> Work order
Every line below must be reproduced exactly; no pictures are to be included.

> Pixel coordinate grounding data
================================
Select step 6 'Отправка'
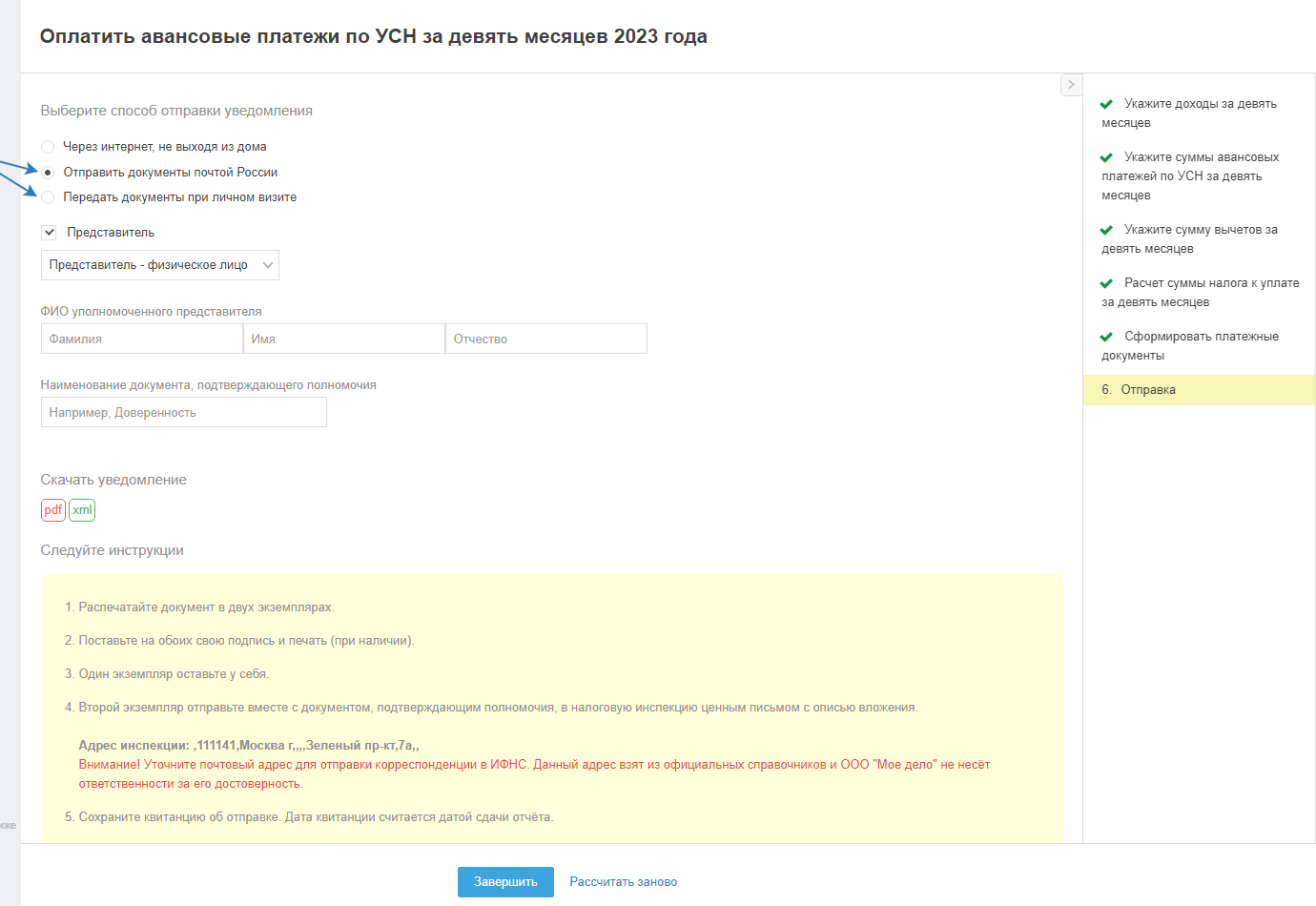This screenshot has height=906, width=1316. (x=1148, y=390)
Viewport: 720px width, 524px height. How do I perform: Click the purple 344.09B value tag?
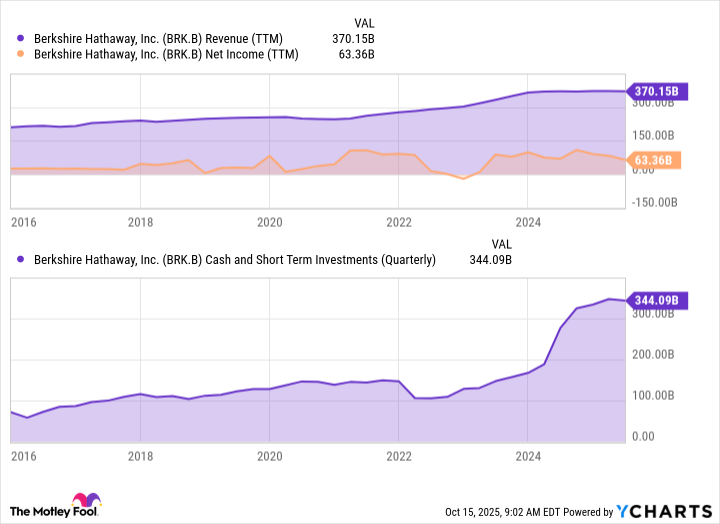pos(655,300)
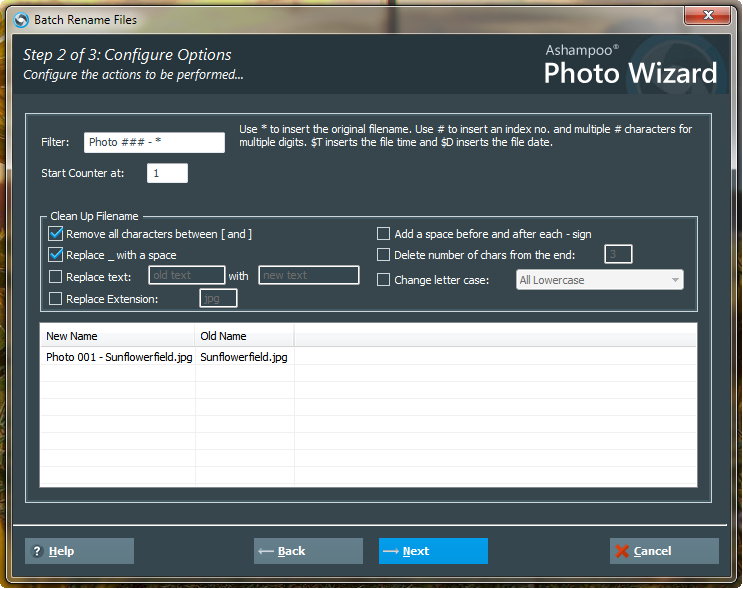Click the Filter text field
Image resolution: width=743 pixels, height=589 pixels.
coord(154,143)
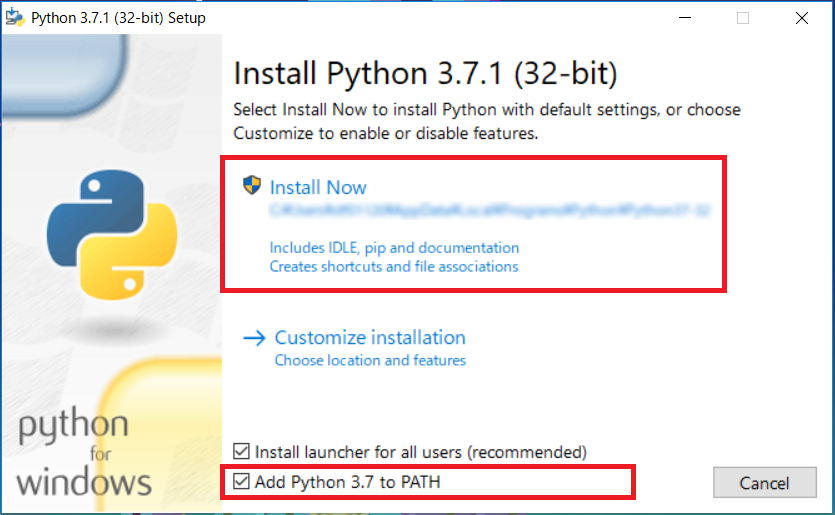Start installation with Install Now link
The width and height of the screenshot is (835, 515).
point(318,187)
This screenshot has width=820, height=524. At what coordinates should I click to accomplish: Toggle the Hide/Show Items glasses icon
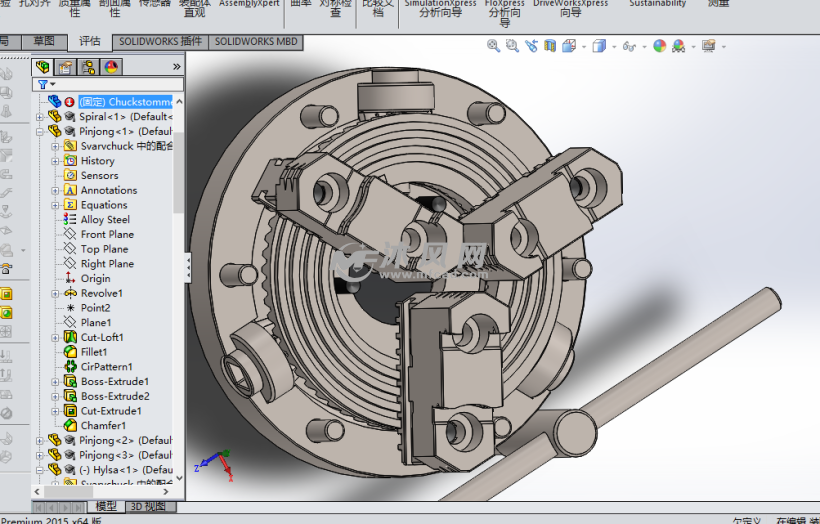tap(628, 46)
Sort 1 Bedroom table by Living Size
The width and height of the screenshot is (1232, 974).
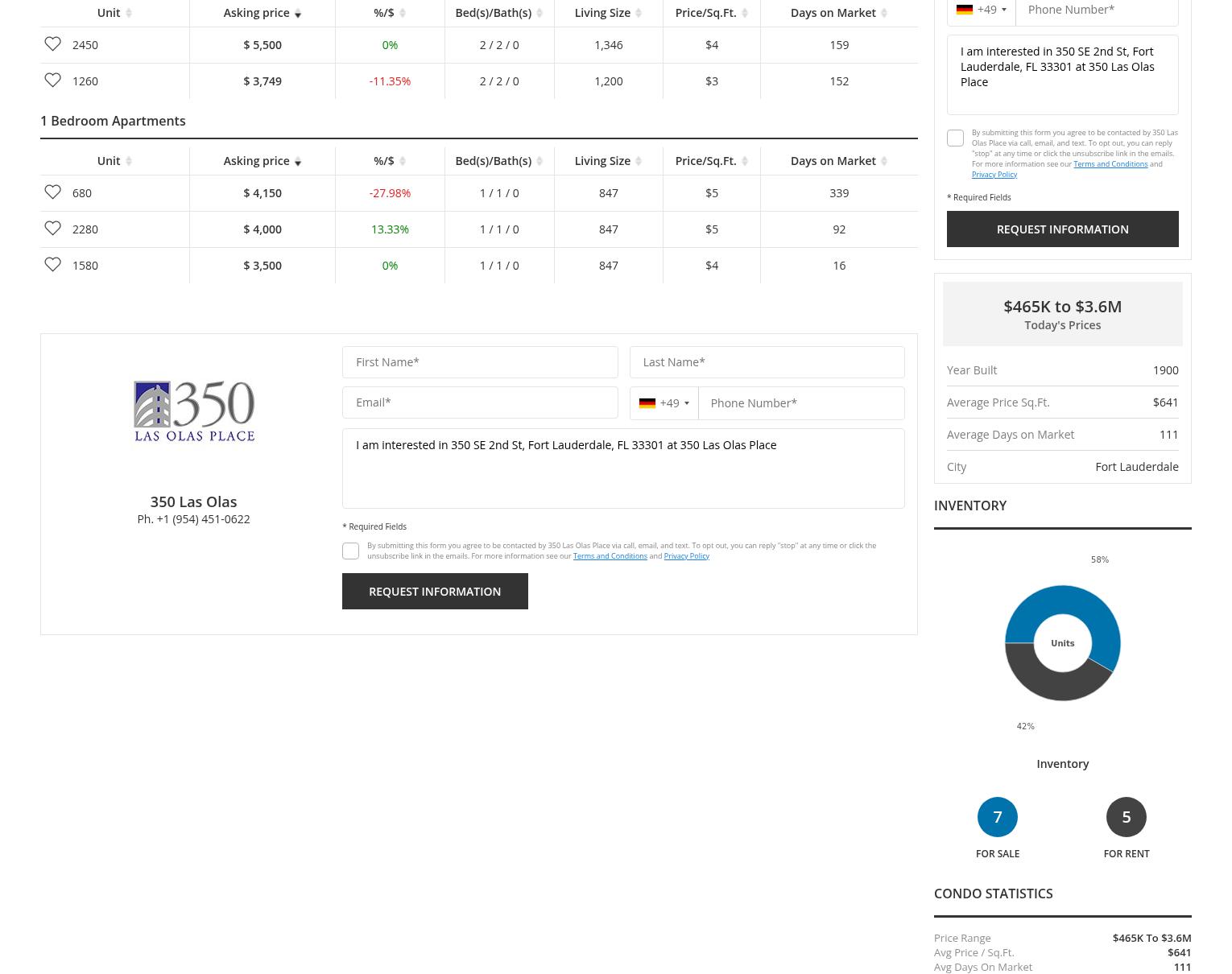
================================
> Solved problem
Select step 6 'Отправка'
This screenshot has height=906, width=1316. (x=1148, y=390)
Viewport: 720px width, 524px height. How do I perform: Click the purple 344.09B value tag?
pos(655,300)
Click the Filter text field
Image resolution: width=743 pixels, height=589 pixels.
coord(154,143)
Start installation with Install Now link
The width and height of the screenshot is (835, 515).
point(318,187)
This screenshot has width=820, height=524. At what coordinates should I click to accomplish: Toggle the Hide/Show Items glasses icon
tap(628, 46)
Sort 1 Bedroom table by Living Size
The width and height of the screenshot is (1232, 974).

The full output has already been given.